Saturday, November 29, 2008


I've been keeping track of what I like to call Wes-isms. He's been using scripted phrases more and more lately. Most come from shows he likes and some come from music, specifically Laurie Berkner.

Let's do it. Break it down!
Translation: I want to get down.

He sure wants to get out of here.
Translation: I want to get out of here

Super Duper Computer!
Translation: I want to play on the computer

Change chairs to stairs
Translation: I'd like to go upstairs

Click, turn it on
Translation: Turn on/off the lights

One more stop on the train.
Translation: Stop annoying me / Stop what you're doing.

I find them interesting. I need to ask his teachers and the coordinator whether we should be correcting him with what he should say, or answer him by using what he should have said.
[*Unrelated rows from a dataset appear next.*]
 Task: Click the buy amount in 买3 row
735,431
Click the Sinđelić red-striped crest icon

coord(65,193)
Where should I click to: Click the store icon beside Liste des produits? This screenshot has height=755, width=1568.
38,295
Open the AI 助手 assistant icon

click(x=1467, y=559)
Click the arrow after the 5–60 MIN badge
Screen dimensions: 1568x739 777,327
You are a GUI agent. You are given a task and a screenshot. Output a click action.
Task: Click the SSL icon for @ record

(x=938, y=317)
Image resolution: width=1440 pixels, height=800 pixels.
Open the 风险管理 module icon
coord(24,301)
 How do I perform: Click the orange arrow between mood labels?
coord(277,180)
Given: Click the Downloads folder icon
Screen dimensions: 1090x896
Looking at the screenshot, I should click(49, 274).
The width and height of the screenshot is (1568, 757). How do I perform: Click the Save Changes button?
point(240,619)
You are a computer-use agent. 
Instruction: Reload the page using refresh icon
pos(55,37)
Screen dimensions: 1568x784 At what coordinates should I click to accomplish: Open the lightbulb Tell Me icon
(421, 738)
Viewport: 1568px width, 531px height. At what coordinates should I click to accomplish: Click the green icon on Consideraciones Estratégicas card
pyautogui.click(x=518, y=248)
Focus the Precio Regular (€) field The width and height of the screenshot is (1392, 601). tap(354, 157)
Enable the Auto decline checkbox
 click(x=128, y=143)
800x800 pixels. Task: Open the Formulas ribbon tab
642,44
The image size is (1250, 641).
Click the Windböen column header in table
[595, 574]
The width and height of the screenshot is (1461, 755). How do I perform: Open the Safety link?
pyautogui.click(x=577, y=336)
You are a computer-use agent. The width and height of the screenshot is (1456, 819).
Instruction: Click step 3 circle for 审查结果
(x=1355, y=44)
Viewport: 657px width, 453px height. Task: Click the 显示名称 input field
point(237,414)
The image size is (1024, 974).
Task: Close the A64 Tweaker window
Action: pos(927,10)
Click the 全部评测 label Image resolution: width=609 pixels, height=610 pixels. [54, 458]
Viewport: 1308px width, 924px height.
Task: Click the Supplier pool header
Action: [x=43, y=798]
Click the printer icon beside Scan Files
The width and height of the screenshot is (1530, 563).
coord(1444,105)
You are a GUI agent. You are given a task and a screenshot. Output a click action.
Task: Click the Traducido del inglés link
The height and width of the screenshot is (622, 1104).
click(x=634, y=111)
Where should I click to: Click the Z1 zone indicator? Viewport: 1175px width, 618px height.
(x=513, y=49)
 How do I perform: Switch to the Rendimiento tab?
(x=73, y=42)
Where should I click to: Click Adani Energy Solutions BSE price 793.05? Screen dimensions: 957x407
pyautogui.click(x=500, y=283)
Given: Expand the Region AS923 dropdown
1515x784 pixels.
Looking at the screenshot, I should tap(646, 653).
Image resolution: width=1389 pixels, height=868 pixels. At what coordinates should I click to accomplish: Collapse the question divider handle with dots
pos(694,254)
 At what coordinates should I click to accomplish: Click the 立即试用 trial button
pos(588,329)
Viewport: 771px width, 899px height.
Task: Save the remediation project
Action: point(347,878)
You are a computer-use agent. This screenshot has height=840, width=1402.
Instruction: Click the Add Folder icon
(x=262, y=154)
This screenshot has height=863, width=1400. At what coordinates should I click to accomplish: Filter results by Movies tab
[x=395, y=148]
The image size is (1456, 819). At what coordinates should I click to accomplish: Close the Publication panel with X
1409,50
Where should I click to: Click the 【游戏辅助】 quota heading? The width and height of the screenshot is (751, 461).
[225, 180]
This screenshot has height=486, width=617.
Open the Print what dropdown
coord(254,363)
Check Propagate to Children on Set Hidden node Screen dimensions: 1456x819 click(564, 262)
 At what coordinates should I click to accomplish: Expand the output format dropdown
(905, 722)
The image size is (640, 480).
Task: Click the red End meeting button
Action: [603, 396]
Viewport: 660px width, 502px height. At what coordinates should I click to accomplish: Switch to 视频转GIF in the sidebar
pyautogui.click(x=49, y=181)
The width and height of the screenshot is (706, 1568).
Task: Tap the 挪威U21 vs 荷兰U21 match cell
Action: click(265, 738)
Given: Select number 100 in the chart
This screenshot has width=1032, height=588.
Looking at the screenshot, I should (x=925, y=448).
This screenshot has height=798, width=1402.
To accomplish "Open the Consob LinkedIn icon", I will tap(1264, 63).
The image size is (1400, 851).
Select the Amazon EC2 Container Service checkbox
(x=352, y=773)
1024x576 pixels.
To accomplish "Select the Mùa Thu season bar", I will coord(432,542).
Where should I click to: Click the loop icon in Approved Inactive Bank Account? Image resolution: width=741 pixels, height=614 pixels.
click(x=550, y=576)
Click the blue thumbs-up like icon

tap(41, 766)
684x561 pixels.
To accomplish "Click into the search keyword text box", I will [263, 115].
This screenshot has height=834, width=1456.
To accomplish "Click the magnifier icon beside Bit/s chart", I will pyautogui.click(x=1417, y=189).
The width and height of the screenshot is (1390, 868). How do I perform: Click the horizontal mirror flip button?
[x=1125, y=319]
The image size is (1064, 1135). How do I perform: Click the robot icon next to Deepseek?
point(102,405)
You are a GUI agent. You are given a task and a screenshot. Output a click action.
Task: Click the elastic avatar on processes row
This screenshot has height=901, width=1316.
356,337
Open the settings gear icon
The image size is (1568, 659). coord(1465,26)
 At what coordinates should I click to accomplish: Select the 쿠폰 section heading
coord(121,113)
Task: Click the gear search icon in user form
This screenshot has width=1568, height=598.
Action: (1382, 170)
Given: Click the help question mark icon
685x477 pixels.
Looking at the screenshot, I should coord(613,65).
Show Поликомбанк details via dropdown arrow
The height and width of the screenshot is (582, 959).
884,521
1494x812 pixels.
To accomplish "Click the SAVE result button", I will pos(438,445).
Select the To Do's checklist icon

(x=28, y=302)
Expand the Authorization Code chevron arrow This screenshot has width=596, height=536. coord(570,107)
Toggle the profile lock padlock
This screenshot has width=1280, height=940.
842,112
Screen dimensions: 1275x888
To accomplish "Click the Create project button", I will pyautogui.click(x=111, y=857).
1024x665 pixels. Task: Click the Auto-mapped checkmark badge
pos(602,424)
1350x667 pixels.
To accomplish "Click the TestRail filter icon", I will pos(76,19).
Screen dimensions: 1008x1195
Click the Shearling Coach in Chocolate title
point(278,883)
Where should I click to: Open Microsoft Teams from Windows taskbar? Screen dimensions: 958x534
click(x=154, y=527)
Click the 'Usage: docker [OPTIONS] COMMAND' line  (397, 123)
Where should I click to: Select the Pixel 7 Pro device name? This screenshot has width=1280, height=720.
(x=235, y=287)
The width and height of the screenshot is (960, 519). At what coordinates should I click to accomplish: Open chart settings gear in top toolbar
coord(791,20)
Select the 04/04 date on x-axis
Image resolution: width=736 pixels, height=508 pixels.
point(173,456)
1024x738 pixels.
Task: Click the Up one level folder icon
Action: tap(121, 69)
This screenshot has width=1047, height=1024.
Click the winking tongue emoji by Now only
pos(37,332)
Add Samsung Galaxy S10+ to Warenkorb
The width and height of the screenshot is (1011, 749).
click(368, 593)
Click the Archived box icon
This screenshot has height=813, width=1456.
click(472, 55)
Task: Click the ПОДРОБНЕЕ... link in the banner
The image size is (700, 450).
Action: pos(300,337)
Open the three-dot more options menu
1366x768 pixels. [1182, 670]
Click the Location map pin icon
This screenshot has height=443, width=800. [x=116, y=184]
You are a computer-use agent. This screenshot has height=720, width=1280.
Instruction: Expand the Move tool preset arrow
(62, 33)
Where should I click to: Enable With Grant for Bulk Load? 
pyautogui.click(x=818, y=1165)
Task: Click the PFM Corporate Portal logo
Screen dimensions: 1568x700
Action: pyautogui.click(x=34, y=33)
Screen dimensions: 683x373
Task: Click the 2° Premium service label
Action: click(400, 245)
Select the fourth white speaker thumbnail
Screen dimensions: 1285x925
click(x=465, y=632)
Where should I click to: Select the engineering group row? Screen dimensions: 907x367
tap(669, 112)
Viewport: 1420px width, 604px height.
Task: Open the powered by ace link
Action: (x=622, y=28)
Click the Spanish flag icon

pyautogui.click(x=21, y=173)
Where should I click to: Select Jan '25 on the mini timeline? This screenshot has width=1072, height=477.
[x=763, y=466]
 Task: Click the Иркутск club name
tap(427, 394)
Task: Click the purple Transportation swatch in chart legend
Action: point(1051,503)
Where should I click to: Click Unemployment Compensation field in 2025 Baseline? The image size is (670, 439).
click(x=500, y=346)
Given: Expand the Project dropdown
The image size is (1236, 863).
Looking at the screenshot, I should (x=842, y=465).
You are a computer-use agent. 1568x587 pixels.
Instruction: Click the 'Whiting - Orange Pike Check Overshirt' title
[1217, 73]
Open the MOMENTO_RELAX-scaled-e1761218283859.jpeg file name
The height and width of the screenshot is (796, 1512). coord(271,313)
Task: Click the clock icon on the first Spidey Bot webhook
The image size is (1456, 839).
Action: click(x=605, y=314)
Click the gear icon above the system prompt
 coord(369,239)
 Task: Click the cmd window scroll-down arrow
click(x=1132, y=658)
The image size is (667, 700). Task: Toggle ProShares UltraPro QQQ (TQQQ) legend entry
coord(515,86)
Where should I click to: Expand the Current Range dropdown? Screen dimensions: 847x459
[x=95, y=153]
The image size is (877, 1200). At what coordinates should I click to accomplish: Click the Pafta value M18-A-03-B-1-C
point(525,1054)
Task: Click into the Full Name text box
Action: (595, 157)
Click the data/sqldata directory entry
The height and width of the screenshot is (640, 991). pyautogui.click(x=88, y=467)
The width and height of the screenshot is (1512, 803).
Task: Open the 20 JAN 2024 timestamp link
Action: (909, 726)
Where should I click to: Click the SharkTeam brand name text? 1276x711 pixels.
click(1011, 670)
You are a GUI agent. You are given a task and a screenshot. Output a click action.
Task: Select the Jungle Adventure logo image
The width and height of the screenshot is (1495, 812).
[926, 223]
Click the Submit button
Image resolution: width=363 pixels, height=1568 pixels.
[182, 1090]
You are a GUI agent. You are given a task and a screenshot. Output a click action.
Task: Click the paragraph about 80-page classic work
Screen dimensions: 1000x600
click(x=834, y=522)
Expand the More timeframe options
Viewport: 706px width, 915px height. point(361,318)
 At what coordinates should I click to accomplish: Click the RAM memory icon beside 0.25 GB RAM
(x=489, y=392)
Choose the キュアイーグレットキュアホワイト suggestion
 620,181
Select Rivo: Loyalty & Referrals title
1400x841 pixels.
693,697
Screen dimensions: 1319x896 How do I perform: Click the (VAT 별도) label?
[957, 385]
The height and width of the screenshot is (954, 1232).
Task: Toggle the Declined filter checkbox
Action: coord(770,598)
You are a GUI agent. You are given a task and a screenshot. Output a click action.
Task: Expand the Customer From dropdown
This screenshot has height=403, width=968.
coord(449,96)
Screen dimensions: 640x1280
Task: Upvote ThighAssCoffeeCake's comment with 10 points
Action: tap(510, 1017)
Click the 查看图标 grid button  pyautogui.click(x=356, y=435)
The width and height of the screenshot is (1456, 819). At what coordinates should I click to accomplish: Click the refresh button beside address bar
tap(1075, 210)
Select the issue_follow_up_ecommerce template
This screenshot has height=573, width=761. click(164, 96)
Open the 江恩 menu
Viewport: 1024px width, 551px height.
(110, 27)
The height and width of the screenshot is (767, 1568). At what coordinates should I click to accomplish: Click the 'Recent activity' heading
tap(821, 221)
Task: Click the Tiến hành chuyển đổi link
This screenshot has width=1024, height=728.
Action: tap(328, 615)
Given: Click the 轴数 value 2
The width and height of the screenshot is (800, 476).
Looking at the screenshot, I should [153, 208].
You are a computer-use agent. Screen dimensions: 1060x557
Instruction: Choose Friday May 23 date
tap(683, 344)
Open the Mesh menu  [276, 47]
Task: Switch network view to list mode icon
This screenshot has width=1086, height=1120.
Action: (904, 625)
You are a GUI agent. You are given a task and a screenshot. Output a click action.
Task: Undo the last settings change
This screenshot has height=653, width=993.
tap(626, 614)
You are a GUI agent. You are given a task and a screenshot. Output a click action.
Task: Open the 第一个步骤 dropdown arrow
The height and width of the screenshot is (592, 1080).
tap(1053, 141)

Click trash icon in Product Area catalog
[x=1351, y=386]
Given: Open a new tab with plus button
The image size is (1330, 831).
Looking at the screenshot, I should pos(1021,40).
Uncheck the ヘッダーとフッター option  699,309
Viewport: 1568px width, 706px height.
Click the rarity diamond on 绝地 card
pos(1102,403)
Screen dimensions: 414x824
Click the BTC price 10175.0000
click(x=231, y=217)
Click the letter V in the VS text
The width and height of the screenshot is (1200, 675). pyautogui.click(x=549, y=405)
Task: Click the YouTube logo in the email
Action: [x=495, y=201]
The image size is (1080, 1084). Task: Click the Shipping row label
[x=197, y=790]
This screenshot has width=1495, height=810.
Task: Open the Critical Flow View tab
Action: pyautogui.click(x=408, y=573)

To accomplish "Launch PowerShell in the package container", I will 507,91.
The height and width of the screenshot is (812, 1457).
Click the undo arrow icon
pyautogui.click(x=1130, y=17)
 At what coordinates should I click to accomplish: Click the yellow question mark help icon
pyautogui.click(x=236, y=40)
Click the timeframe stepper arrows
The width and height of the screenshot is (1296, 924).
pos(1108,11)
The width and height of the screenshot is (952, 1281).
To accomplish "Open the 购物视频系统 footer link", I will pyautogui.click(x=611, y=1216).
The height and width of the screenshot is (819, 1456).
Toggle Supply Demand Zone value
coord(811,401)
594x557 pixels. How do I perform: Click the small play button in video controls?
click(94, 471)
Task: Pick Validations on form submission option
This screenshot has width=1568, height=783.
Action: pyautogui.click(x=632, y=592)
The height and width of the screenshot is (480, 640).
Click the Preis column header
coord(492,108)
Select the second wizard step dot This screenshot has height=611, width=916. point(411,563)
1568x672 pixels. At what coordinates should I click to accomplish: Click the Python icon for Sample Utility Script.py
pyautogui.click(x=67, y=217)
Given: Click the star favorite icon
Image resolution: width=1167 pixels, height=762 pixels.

We're proud because it's a good sign that he's trying to get across what he wants even if the sentences are incorrect.

Thursday, November 27, 2008

Monday, November 24, 2008

Where's Daddy

As usual, I'm making dinner and Wes is sitting in front of the fridge using his magnets. When dinner was ready (a gourmet meal of Mac and Cheese), I told the boys to go sit at the table. Wes stands up, and says "Where's Daddy? Hi Daddy!"

He knows who Daddy is. He interacts with Daddy all the time requesting big kisses and tickles, but never once has he asked for his father. Tim has a meeting that night and wouldn't be home for dinner. It's not an unusual occurrence for the boys and I to have dinner alone. It happens at least once a week. It was unusual for Wes to ask where his Dad was. Another proud moment at our home. He's emerging faster then I ever imagined.

Thursday, November 20, 2008

Just one of the boys

We're getting to the last days to get outside and play at the playground before the snow starts to pile up. We took advantage to the small amount of sun and let the kids run loose last weekend. When we pulled up, we noticed there were about 6 to 7 older boys playing a game with a soccer ball. They were throwing each other "out" using the ball. Neither of my boys paid attention to them at first, but then Wes became kind of interested. He was watching from afar, flapping and squealing like a mad man. I don't remember ever seeing him this interested without it being adult directed. After 10 minutes of watching and swinging, he went up to one of the boys and said "Ball, please". I was a bit stunned. My first reaction was to tell Wes that he was too little to play with those big boys. One of them actually said he could play with them. I thanked him for offering but told him we'd pass. Wes didn't get the concept of how they were playing and they were much bigger boys then he. I guided him back to the swings and was able to distract him for 5 minutes. He jumped off the swing, ran over to another boy and said "Ball, please". This time, I didn't say a word. The boy handed him the ball, to which Wes threw the ball in the opposite direction. This was exciting to him and he showed it by jumping and bouncing all around. He asked one more time before the boys started to leave. I watched my four year old standing at the fence and actually watching the boys walk away. He looked disappointed, almost sad.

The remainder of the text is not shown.